2023-08-03T20:33:57.756484+00:00 MYINITIATOR kernel: WARNING: 172.33.10.58 (iqn.2018-10.net.MYDOMAIN.MYSERVER:zd17): login timed out after 61 seconds; reconnecting
2023-08-03T20:33:57.756486+00:00 slc-rb19b-ss kernel: WARNING: MYSERVER.MYDOMAIN.net (iqn.2018-10.net.MYDOMAIN.MYSERVER:zd17): login timed out after 61 seconds; reconnecting

Is there some kind of undocumented limit that I'm running into?  FWIW the limit doesn't seem to be related to the number of connected sessions, just the number of active sessions with traffic.  When the failures start, I think I have about 50 total outstanding commands, and around 2-3 GBps of traffic.
Comment 1 Navdeep Parhar freebsd_committer freebsd_triage 2023-08-04 14:55:58 UTC
By default the driver allocates just 2 TOE txq/rxq (these are the queues used by all the offload drivers, including cxgbei).  The first thing to try would be to increase these to 4 or 8, depending on the number of cores in the system.  Try this in loader.conf:

hw.cxgbe.nofldtxq="-8"
hw.cxgbe.nofldrxq="-8"

Keep an eye on "netstat -dI <ifnet> -w1" when the system is under load.  It may be that there are packet drops leading to retransmits and loss of performance.
Comment 2 Alan Somers freebsd_committer freebsd_triage 2023-08-04 15:00:42 UTC
What's the "-" for?  Should that be:

hw.cxgbe.nofldtxq="8"
hw.cxgbe.nofldrxq="8"

And is there a recommended relationship between core count and queue count?  FWIW this is a 24-core CPU, with hyperthreading disabled.
Comment 3 Navdeep Parhar freebsd_committer freebsd_triage 2023-08-04 15:34:26 UTC
(In reply to Alan Somers from comment #2)

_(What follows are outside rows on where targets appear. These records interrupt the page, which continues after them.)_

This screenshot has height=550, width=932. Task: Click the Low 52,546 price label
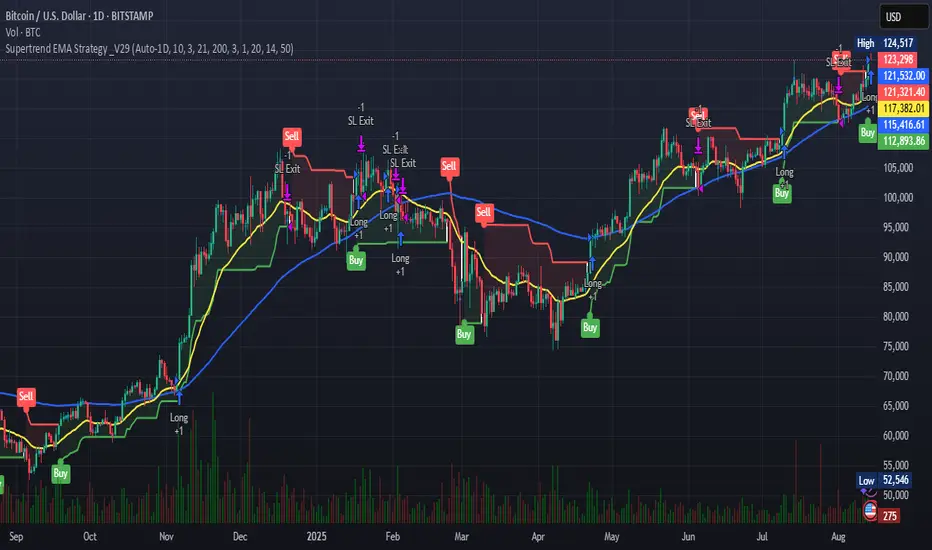pyautogui.click(x=884, y=480)
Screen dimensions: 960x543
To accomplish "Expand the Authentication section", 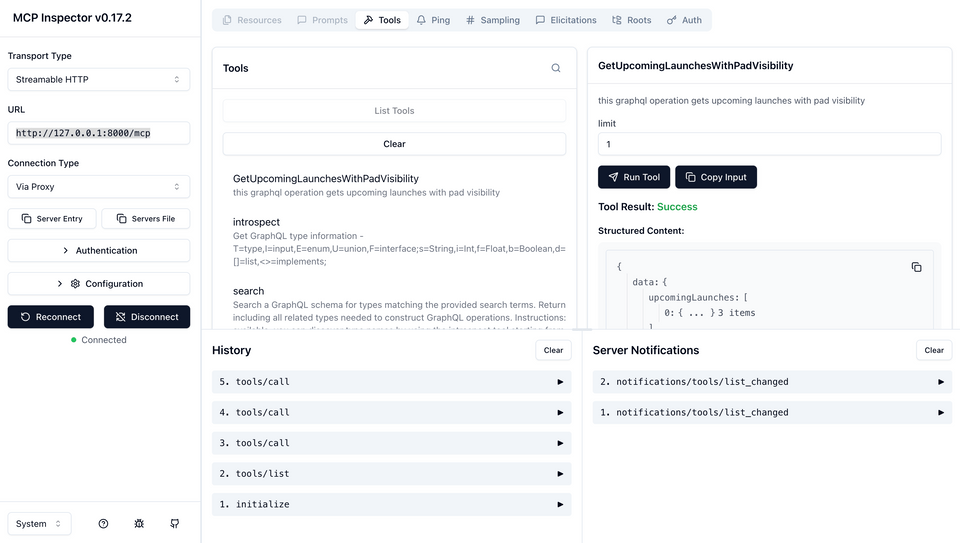I will pos(98,250).
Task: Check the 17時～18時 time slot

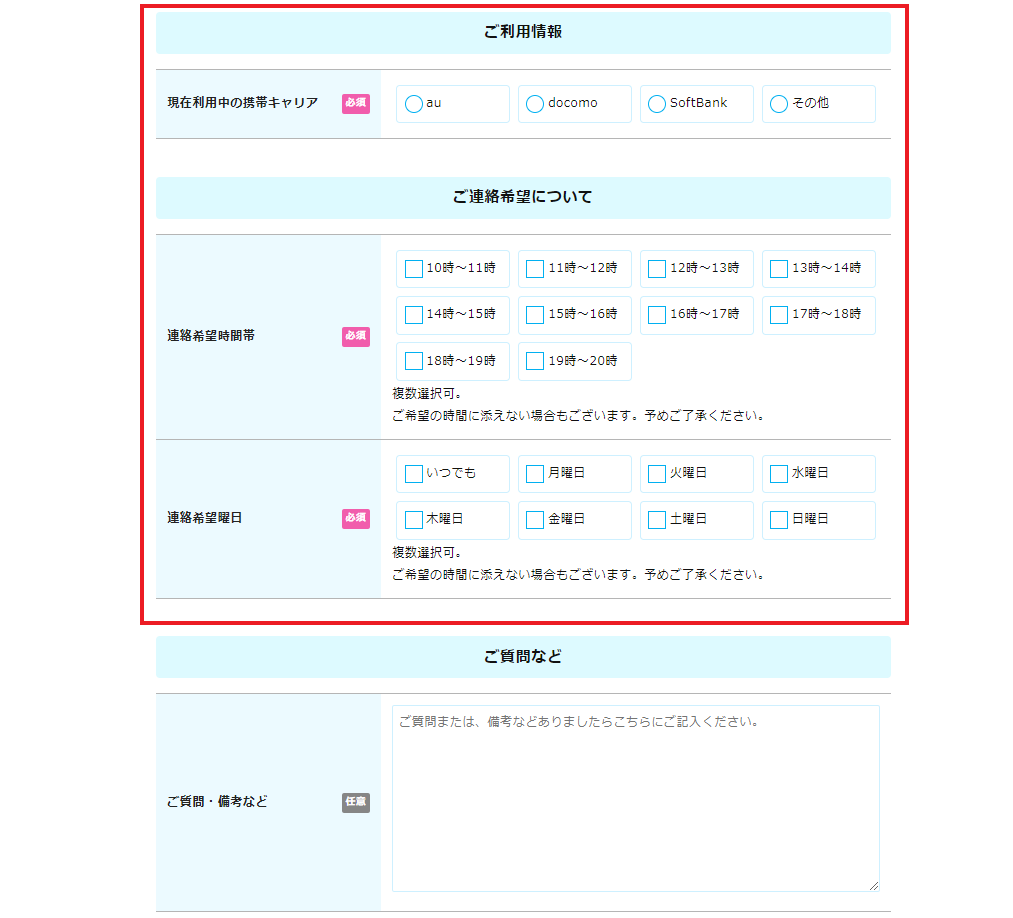Action: point(779,315)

The "-n" means "upto n, but no more than the number of cores".  On a 24 core system both 8 and -8 will result in 8 queues.  But if the system had 4 cores for example then -8 would result in 4 queues (not 8).
Comment 4 Alan Somers freebsd_committer freebsd_triage 2023-08-04 21:14:29 UTC
No dice.  When I set those knobs to "-8", I saw the same behavior.  netstat showed no dropped packets.  And when I tried setting them to "-24", it quickly produced panics.  See bug #272947 .  BTW, do those settings also apply to the ccr crypto offload driver?
Comment 5 Navdeep Parhar freebsd_committer freebsd_triage 2023-08-18 18:08:41 UTC
What exact card is this and how are you generating load?  If it's an fio or iozone type command please post it here and I'll try the same thing.  Are you running cxgbei-offloaded iscsi on both the sides or is it only the initiator or target?

I tried with 100G cards and cxgbei on both sides and didn't run into this problem.  I'm going to try with 25G cards next.  2-3GBps would be close to line rate for those cards and it may be that the performance falls off a cliff when you get close to line rate and start seeing pause/drops.